Rabat — I must confess, losing a loved one is hard, but when that loved one is also a parent, it is profoundly hard. Parents come in various shapes and forms; this one was a one-of-a-kind treasure.

My father passed away recently. He had been struggling with various health issues during his golden years and was living uncomfortably; that much I cannot deny.

I knew his time was limited, and I figured I would be ready; then, he departed!

As the news sank in, I was consumed by a mix of emotions – shock, anger, denial, and vulnerability. I felt numb, insecure, and overwhelmed. 

Good lord, I am nowhere near ready!  Could I ever have been ready? No way, this is a life-altering event!

But as I reflect on my grief, I realize that my father’s passing was not only a loss, but also a transition. I found solace in two thoughts: firstly, that it was selfish of me to want him to stay when his life had become uncomfortable, if not painful, as many consolers reminded me; and secondly, that I needed to honor his memory by carrying on with my life as he would have wanted me to live. I imagined him rubbing my head and saying, “I’m doing just fine, and I am still with you. Let’s navigate your life’s journey together.”

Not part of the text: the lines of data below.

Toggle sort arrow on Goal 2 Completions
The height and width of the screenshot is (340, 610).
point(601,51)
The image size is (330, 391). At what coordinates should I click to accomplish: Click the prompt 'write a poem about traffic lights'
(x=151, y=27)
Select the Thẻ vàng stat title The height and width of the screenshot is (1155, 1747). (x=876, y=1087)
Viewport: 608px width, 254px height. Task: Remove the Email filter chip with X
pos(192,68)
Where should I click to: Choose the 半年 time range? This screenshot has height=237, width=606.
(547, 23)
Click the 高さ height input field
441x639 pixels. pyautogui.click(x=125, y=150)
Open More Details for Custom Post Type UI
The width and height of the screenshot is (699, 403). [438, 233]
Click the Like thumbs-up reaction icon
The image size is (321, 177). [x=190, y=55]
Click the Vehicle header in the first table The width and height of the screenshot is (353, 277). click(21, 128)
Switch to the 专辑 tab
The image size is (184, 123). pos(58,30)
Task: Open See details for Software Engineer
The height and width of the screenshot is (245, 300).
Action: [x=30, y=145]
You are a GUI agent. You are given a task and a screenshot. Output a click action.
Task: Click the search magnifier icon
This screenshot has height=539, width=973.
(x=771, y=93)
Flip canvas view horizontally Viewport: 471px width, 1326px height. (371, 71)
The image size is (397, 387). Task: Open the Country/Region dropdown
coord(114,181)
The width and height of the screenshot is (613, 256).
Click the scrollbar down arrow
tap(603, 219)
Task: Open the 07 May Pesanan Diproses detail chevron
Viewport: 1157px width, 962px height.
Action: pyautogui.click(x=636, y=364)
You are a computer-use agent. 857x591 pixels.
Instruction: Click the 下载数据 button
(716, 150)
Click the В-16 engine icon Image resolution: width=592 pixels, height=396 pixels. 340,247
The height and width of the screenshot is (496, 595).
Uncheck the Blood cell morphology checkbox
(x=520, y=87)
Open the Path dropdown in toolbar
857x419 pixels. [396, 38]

So, with no further ado, here is a dedication in loving memory of my late beloved father, Haj Ahmed:

 

Forgive me, Papa

I don’t know how to begin;
I don’t know where to begin.

Pain from break-ups is the worst,

Or so many claim,
I’ve been there, and they are wrong, wrong,
Losing you shook me to my core, and I am strong, strong,

Forgive me, Papa!
 

I will no longer see your beautiful face
As it lights up upon my sight,
With that smile that washes all my worries away,

And warms my soul however burdened it may be,

Forgive me, Papa!
 

Heavy is the heart these days,
With unannounced tears sneaking up on me often,

I know they won’t bring you back,

So, I will work not to dwell,

Forgive me, Papa!
 

Rest, most beautiful soul,
For your last days were not kind to you,

We fought them tooth and nail,

But in the end, they did prevail,
Forgive me, Papa

 

As I travel through the memory lanes,

It is restated how lucky I am,

To have had you as a father,

A friend, and a brother,
I miss you Papa, I love you, Papa!!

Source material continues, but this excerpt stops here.